*** Text shown Section Begins ***
Monday, February 25, 2008

Regarding the "purity" of Urdu

Some thoughts regarding Urdu and it's purity that were triggered by a user's comment re : the purity of Urdu and how to preserve it etc.

A user by the id "Saqib" made the following thought provoking comments:
I have one important request to you. The request is in fact to all Pakistanis, but the effect will be much higher if you [Asma Sherazi] start doing it. Please avoid speaking English in Urdu programs. By doing that many people don’t understand the whole meaning of a debate or a sentence and that’s a pity, because we should have maximum effect of your interviews especially because you are fighting a just cause. Another factor is that Urdu as a language is being degraded slowly and effectively. It is common fault committed in Pakistan that one “have” to speak English to show that one is a well educated person. I don’t think this is the case with you (not at this stage), but maybe it has been that in the past and now it has become a habit. Maybe you need to focus a little bit on this issue to enhance Urdu and thereby reach out to an even bigger audience. Please don’t see it as any suggestion not to learn and speak English. The request is only that we should focus on the audience we are trying to reach out to and to avoid “hurting” Urdu.


And my response:
I think Urdu is it’s own worst enemy in more ways than one. First, Urdu is a “framework” language from the start. Urdu is great for fitting other languages’ vocabulary in it.. this is how it became so popular because the grammatical structure is so malleable that you can fit any word and it feels natural be it Turkish, Persian, Arabic, Sanskrit etc. Urdu takes whatever is spoken in “the lashkar” as it were, and lets people communicate. Perfect for Pakistan I’d say, but not in it’s current form.

Now, since the inception of Pakistan, there has been this most unfortunate trend of “purification” in which an artifical purity was created in urdu in which local vocabularies were discouraged from entering mainstream use while english and arabic had tacit support as nothing could be done against them (like accusing the users of Islam dushmani etc.).

Add to that the resentment felt by non-urdu majority and a conscious or sub-consicous attempt by them at shunning urdu as a reaction to what Urdu came to represent (the economic interests of a ‘certain class’ ??)

The reason our anchors can’t go two sentences without reaching for english (bad one at that) is that they have no vocabulary in Urdu. There is no vocabulary in Urdu because there is hardly any literature being written in Urdu. Newspapers don’t count because they use a very limited and cliched form meant for the lowest common denominator. There is hardly any literature because the critics would not allow any “impure vocabulary” (read native pakistani words) in and therefore ended up turning Urdu into some clinically pure freak of linguistics which only a dwindling minorty of so called intellectuals speak. So, Urdu literature has become a casualty of the culture and language wars.

The rest of us have gone back to using what is best in Urdu, the framework which uses whatever words you throw at it. Instead of using Persian, Punjabi, Pushto, Sindhi words, we are now using English in the “upper” classes, Arabic words in the “religious & nutcase” classes and native words and accents in the “working” classes.

I am of course with the working classes, and my problem isn’t that Urdu isn’t “pure” any more , rather that it isn’t “properly evolved” anymore. I think the artificiality imposed on Urdu and its main users (Pakistanis) has come back to bite Urdu in the a$$ with a vengeance…

My advice would be counter-intuitive. If you want Urdu (especially prose) to survive with it’s Muslim and eastern shades, then let the local languages in. Otherwise it will end up being a bad imitation of pidgin english with some remnant grammatical constructs thrown in. Kind of what Mr. Malik’s “Urdu” already sounds like.
*** Text shown Section Ends ***
*** Supplied material Section Begins ***
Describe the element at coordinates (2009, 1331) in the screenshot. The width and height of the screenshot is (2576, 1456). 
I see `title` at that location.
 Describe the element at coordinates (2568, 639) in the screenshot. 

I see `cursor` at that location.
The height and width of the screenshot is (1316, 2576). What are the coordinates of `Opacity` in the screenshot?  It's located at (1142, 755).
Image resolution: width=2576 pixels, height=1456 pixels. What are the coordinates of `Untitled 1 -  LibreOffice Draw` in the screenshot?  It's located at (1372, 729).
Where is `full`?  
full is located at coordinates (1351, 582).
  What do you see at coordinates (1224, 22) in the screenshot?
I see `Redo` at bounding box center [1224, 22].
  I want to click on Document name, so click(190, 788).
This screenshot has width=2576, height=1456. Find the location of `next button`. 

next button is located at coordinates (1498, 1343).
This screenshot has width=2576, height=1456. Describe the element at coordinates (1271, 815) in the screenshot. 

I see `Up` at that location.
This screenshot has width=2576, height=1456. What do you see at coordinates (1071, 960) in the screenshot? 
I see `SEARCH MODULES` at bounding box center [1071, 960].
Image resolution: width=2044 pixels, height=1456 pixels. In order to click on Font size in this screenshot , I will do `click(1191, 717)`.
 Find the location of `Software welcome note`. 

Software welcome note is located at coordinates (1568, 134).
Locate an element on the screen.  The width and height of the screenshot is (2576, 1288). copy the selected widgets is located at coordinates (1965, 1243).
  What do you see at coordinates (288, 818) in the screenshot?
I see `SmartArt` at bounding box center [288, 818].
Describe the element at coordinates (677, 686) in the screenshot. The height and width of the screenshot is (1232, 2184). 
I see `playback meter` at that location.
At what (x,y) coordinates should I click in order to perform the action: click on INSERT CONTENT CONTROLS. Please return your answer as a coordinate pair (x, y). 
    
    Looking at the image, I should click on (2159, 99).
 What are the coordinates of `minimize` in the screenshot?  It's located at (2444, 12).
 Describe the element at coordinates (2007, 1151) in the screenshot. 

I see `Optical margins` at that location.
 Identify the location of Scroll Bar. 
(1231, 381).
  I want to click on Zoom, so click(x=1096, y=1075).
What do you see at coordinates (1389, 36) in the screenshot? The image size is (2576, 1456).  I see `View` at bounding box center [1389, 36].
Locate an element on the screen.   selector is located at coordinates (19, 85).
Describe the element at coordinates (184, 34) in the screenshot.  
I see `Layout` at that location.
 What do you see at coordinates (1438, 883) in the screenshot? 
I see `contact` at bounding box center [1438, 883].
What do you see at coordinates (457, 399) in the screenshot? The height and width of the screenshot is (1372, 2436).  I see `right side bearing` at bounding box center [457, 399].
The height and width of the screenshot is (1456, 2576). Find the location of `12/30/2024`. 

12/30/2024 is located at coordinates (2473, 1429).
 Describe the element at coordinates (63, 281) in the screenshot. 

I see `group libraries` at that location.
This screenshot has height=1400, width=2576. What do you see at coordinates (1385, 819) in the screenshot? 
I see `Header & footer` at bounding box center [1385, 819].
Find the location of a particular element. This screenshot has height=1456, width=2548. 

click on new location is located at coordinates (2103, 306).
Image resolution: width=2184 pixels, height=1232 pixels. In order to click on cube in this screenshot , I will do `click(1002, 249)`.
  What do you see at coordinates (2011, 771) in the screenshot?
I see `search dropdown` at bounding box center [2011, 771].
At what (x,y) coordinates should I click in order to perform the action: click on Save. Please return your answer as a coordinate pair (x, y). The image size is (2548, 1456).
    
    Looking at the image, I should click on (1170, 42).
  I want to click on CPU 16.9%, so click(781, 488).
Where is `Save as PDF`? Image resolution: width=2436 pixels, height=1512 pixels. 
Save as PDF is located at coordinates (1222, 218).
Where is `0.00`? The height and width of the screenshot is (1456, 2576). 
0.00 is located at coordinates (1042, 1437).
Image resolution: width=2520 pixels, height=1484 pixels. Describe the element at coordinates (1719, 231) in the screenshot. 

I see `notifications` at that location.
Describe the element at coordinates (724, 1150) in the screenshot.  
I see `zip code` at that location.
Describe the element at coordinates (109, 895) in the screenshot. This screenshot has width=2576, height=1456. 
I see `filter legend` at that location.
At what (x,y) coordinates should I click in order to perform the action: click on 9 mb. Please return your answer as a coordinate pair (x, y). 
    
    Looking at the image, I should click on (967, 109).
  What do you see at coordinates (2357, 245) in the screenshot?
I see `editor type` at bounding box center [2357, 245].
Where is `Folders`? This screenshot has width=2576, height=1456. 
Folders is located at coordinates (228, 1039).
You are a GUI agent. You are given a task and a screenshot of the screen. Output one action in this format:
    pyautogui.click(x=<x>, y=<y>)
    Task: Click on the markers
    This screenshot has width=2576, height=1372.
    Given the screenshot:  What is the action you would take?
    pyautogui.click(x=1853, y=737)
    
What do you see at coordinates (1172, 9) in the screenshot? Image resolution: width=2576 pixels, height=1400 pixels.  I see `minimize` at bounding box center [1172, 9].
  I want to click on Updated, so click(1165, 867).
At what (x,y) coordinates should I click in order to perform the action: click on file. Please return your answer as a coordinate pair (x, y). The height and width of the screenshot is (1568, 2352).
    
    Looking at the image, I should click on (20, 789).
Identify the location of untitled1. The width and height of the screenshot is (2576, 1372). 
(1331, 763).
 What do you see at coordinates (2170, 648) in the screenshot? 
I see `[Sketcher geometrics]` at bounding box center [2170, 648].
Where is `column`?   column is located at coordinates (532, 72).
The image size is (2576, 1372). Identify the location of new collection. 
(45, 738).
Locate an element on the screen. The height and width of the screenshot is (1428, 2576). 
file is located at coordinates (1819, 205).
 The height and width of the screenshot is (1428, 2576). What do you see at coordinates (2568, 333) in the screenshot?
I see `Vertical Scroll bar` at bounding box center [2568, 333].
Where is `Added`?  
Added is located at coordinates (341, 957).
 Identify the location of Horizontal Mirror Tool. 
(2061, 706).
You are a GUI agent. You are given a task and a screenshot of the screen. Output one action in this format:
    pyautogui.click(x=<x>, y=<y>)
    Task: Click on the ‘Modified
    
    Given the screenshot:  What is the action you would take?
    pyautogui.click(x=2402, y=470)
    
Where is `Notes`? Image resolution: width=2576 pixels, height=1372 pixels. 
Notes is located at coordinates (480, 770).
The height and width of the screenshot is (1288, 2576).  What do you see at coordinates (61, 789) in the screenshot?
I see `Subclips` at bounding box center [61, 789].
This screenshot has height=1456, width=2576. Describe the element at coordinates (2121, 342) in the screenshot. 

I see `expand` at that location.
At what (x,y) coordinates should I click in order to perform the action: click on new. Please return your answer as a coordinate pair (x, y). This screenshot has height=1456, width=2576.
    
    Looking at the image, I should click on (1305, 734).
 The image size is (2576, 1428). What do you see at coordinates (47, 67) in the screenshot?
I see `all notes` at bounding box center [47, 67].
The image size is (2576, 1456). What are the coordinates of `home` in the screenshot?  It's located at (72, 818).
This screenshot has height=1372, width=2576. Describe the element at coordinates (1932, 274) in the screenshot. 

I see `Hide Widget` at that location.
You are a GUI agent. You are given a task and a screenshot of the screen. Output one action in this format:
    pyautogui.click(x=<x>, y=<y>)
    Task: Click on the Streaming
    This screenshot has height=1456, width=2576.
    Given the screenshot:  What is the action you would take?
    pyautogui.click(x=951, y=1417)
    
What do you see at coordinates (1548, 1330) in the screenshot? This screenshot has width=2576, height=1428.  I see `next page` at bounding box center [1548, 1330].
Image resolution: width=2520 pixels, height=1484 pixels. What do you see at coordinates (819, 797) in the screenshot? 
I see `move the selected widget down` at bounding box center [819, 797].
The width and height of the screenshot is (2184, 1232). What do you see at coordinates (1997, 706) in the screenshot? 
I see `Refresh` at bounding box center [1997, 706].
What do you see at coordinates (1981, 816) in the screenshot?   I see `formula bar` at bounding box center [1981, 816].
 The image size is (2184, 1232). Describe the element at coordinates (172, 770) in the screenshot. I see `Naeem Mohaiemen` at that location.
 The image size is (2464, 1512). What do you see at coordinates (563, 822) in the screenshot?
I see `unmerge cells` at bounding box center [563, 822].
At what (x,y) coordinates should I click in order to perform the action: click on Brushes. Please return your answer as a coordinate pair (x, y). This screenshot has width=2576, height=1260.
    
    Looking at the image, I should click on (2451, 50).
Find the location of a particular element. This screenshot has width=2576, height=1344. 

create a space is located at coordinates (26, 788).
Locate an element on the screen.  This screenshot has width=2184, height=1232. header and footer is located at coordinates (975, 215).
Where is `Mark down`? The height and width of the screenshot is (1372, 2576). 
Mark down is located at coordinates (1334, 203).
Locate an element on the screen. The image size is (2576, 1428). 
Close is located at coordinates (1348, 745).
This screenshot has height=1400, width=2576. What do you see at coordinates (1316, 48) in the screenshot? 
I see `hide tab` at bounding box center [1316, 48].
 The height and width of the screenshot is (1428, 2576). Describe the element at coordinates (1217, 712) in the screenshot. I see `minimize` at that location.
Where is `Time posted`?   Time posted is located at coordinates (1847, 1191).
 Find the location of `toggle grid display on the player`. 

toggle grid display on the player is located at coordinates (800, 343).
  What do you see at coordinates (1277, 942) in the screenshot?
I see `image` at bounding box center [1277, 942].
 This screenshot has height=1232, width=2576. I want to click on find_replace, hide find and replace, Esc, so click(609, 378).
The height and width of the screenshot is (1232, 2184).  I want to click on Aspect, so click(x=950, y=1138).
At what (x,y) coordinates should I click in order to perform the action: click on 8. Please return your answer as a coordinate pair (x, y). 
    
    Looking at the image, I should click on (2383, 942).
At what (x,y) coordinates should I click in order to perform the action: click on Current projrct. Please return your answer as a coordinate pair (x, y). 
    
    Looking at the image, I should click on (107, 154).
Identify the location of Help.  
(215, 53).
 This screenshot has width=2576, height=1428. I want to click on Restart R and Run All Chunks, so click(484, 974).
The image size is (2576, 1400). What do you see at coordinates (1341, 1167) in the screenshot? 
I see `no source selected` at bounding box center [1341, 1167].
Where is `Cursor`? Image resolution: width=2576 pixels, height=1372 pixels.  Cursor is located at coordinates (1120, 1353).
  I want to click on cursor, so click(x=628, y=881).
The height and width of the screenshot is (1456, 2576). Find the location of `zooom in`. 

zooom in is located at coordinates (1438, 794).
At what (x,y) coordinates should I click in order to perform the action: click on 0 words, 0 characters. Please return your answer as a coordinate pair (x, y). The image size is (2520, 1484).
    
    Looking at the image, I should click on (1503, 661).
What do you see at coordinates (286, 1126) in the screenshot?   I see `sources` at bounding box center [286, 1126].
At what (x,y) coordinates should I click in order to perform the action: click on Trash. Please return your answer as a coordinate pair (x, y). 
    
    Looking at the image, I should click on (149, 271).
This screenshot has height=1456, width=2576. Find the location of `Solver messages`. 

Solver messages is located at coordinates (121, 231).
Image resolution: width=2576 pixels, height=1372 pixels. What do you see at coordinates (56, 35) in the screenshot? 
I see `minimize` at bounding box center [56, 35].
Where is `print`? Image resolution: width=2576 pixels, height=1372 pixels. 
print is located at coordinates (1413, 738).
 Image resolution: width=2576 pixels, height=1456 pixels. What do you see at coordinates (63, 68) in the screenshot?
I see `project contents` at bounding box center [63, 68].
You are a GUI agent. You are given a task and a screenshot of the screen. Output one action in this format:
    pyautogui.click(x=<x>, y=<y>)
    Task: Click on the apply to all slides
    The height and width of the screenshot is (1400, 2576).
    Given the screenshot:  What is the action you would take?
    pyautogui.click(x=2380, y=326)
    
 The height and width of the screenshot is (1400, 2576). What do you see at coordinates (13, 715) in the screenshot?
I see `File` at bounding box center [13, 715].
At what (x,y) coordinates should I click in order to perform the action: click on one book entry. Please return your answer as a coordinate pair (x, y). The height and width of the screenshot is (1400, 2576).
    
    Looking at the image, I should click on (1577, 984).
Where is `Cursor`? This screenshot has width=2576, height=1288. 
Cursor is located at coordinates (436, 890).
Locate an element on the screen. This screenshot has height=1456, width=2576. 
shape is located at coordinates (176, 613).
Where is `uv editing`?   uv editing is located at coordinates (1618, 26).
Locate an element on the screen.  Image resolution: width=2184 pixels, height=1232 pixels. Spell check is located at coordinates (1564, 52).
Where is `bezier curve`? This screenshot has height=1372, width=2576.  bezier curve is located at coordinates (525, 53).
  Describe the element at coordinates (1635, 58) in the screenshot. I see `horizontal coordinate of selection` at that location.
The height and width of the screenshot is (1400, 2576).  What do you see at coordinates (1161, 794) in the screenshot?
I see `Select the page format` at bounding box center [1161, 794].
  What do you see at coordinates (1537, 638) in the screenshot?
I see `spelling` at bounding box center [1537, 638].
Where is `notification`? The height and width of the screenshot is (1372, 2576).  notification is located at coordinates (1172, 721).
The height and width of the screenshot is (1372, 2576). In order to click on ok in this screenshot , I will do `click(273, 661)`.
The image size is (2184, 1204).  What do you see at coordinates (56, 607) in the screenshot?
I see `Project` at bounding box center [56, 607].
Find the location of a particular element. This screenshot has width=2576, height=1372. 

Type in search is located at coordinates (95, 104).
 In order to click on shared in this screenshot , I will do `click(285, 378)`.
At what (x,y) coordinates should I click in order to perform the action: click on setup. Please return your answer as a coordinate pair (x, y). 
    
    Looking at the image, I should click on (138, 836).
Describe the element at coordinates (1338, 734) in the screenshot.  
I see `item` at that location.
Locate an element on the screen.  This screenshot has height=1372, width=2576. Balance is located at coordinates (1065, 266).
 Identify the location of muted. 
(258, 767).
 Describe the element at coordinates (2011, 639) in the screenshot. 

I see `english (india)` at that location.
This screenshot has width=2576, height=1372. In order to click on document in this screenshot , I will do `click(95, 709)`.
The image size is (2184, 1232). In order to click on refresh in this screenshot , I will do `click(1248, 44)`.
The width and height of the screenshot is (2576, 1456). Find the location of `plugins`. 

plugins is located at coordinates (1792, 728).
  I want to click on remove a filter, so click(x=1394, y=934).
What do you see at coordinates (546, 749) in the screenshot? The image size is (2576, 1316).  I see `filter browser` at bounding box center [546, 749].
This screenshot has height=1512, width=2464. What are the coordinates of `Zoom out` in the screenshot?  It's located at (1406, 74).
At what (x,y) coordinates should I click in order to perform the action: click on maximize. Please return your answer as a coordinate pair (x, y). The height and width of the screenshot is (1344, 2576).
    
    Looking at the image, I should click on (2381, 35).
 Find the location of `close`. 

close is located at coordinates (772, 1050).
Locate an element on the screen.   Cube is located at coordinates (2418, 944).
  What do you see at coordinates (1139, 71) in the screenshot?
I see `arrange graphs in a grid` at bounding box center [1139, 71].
*** Supplied material Section Ends ***
What the task requires » In the blog post on the "purity" of Urdu, the writer's response lists the languages whose words fit into Urdu and still feel natural. List those languages.

Output for this exercise » Turkish, Persian, Arabic, Sanskrit